◆ What you are asked to do: Beginning with the line that holds "Click the 30 label on the y-axis", copy each line exactly through the end of the entries, but leave the pictures out.

[Items from a data source]
○ ○ ○ ○

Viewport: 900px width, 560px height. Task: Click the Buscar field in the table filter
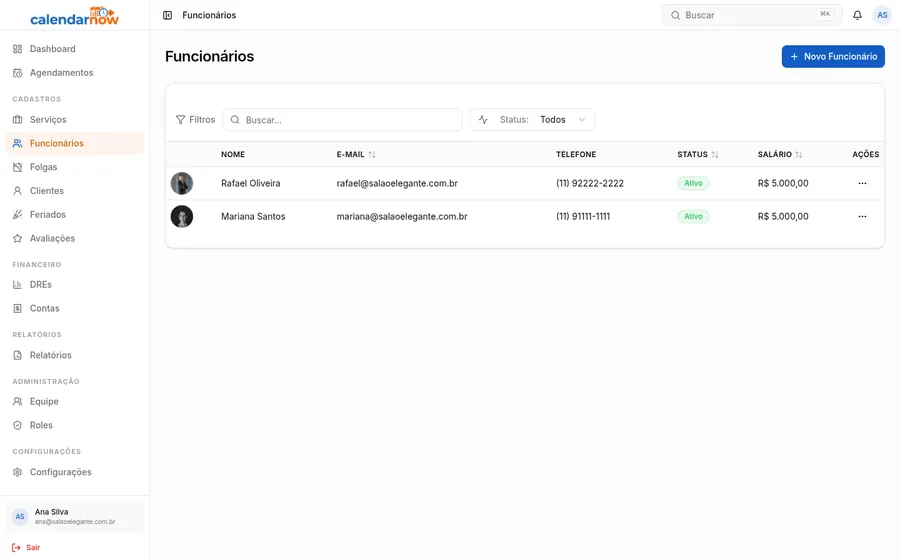342,120
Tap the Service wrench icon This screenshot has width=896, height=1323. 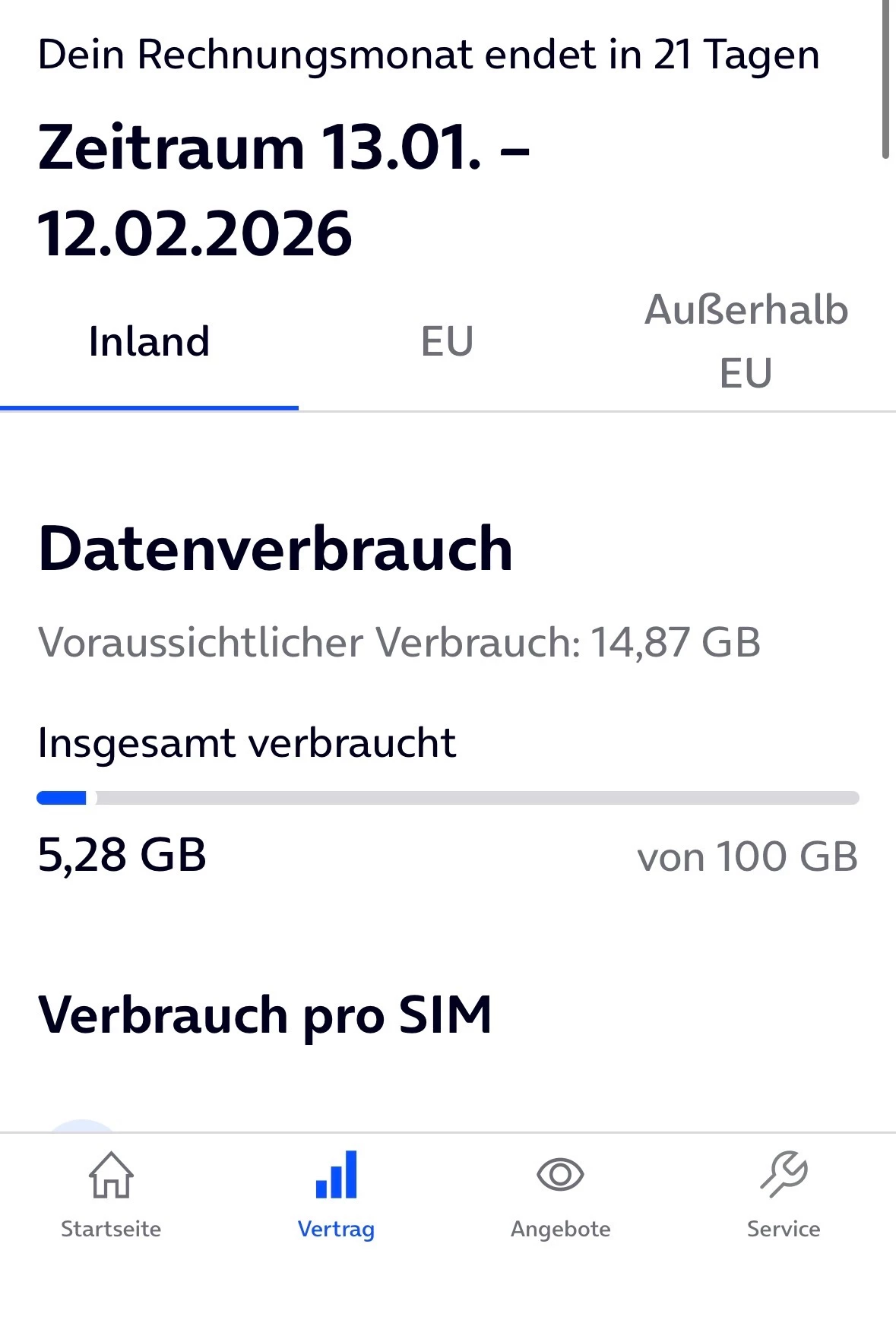(784, 1175)
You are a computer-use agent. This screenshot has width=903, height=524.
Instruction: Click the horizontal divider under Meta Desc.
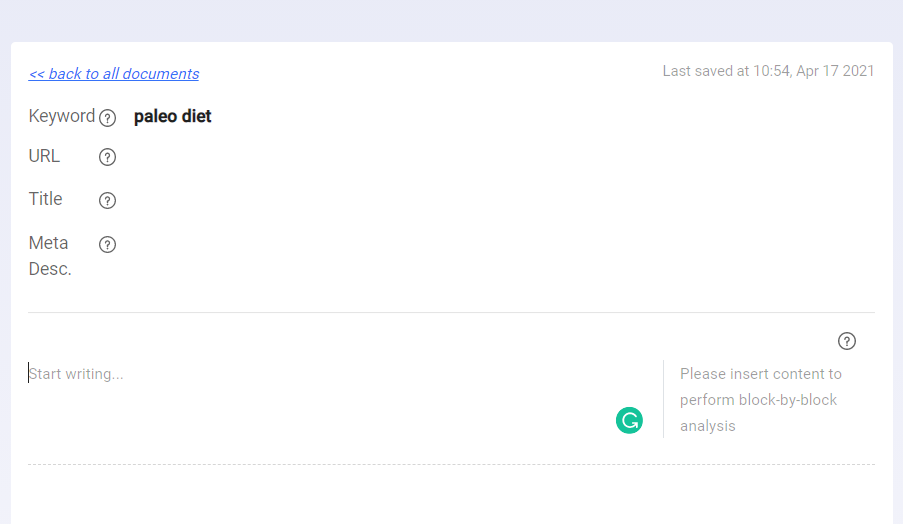click(452, 313)

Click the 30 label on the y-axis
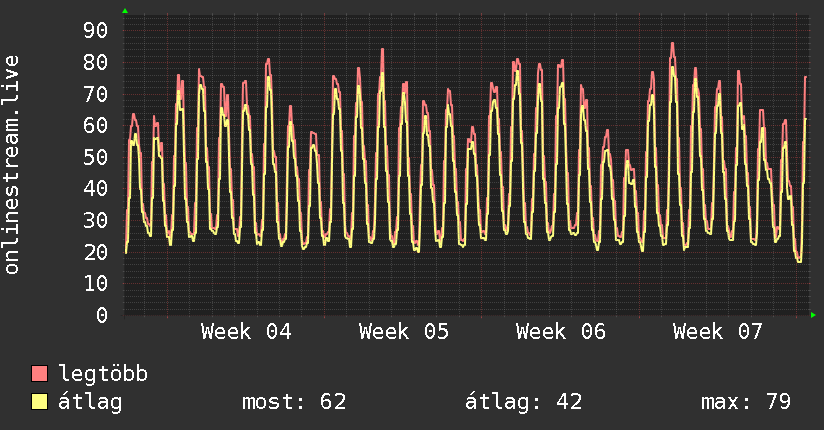(x=95, y=220)
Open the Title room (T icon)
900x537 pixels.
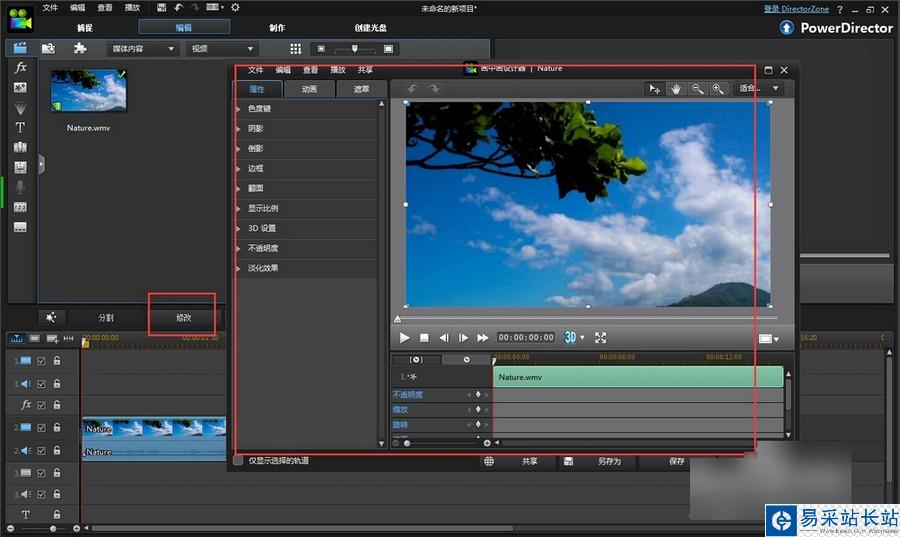point(20,127)
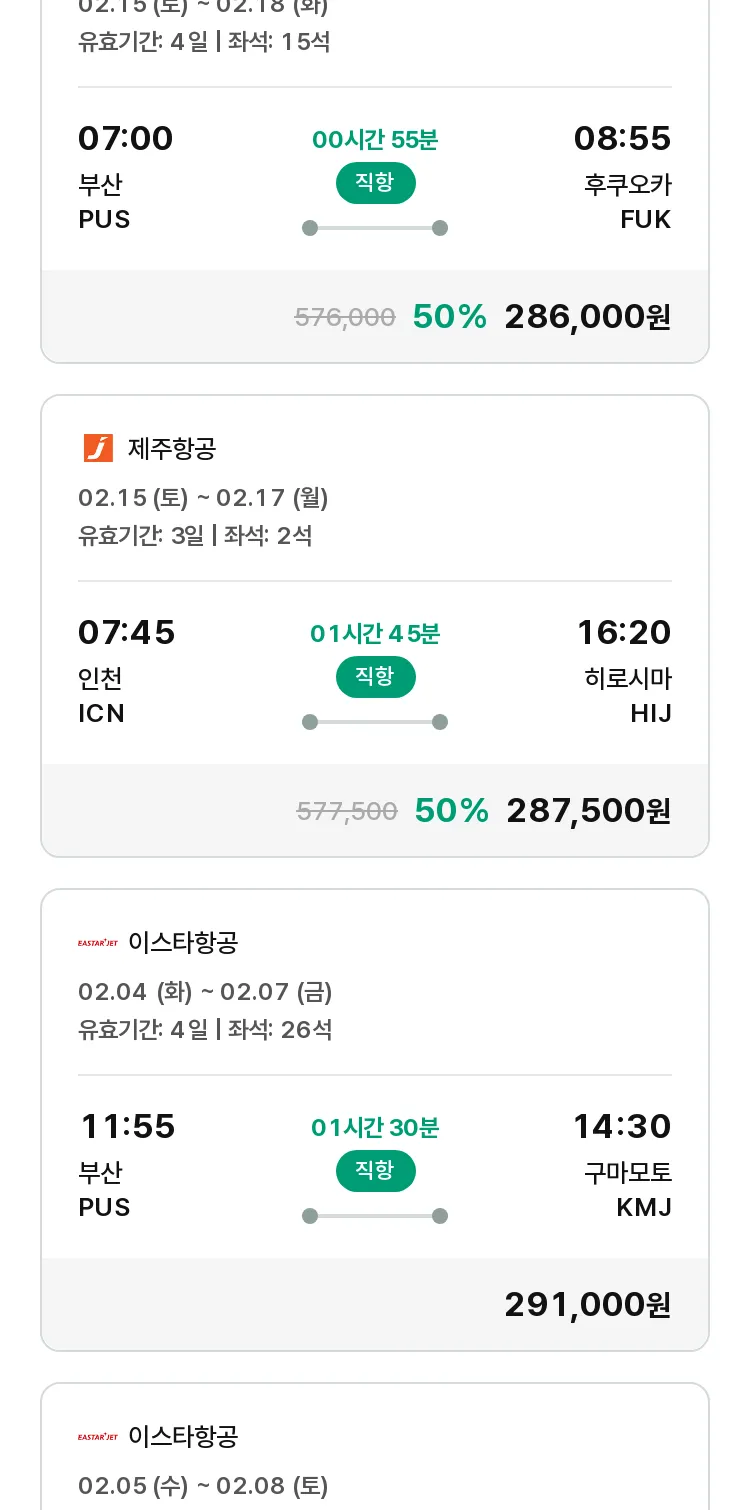Click the 16:20 Hiroshima HIJ arrival info
Image resolution: width=750 pixels, height=1510 pixels.
pos(624,672)
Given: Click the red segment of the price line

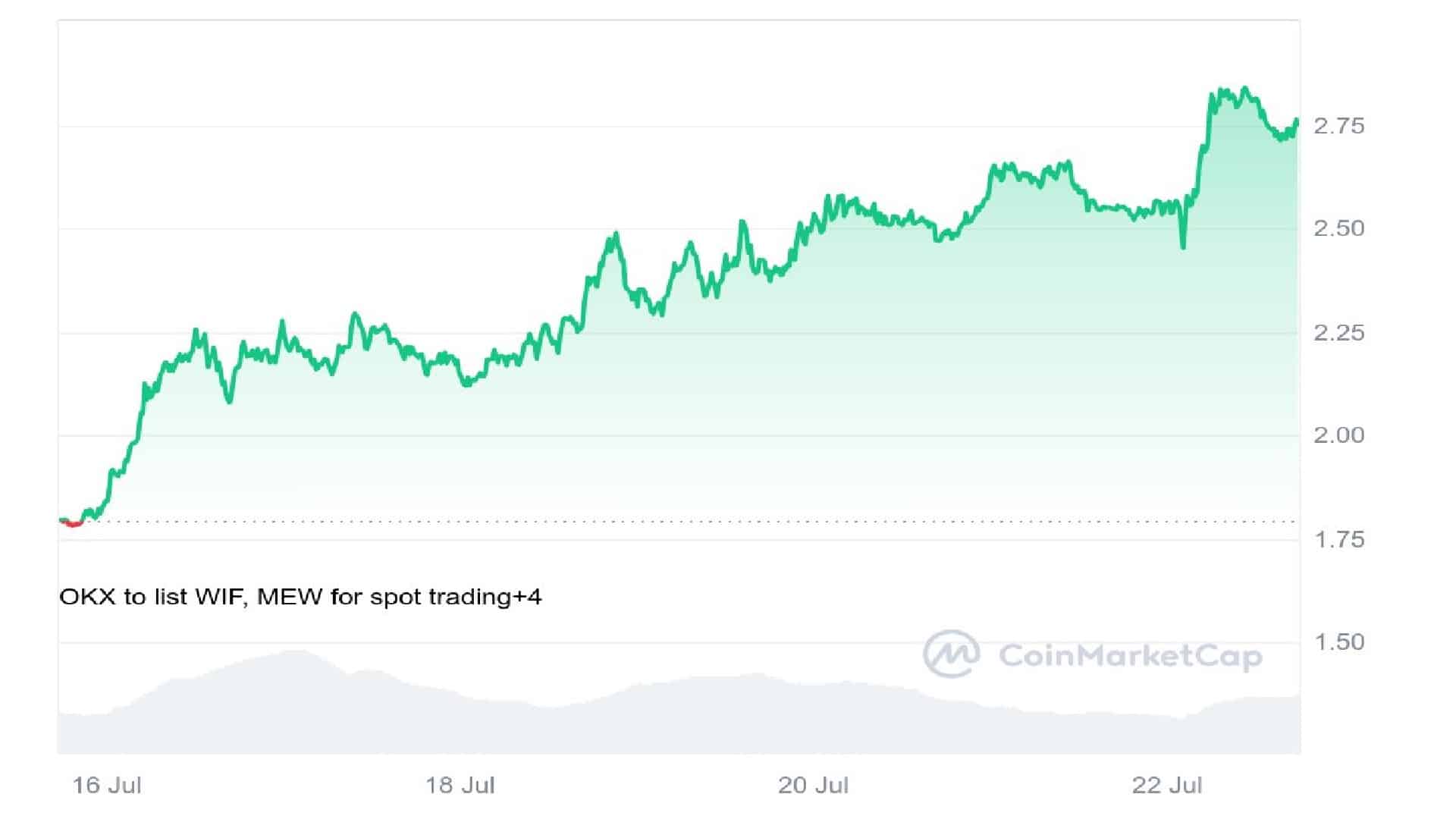Looking at the screenshot, I should tap(74, 523).
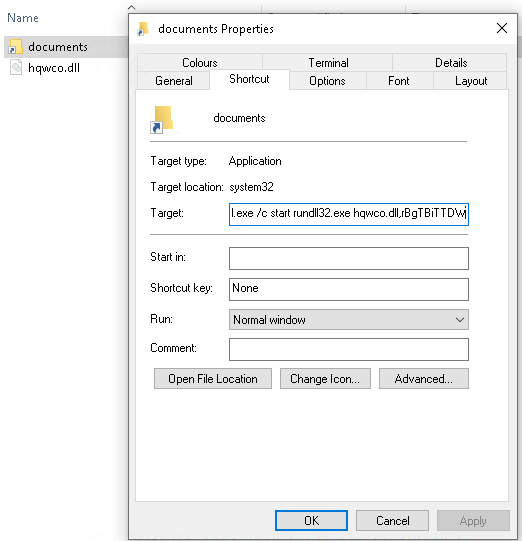Click the Change Icon button
Viewport: 522px width, 541px height.
tap(325, 378)
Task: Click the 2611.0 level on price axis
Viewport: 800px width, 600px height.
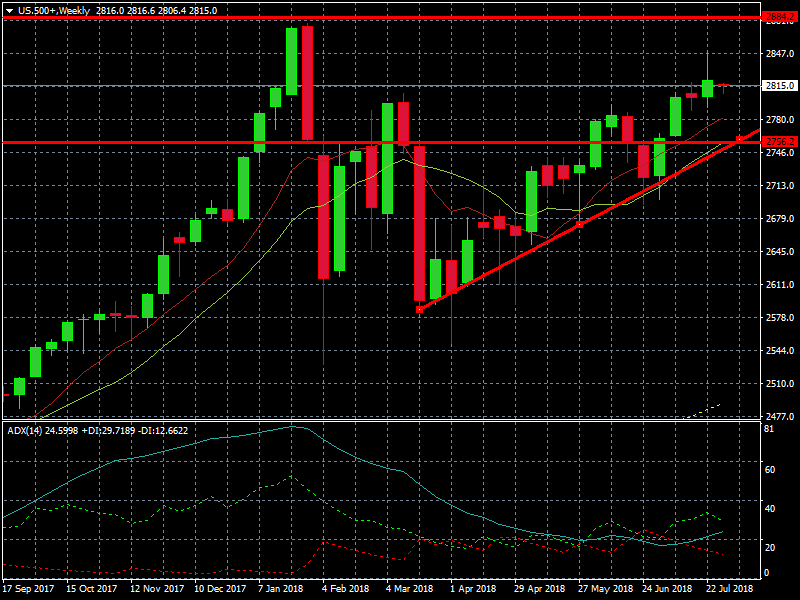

○ ○ ○ ○

◆ Answer:
Click the 30 label on the y-axis
(x=95, y=220)
Open the Title room (T icon)
900x537 pixels.
point(20,127)
Click the 16:20 Hiroshima HIJ arrival info
Image resolution: width=750 pixels, height=1510 pixels.
pos(624,672)
Given: Click the red segment of the price line

Looking at the screenshot, I should tap(74, 523).
Click the Change Icon button
Viewport: 522px width, 541px height.
tap(325, 378)
Task: Click the 2611.0 level on price axis
Viewport: 800px width, 600px height.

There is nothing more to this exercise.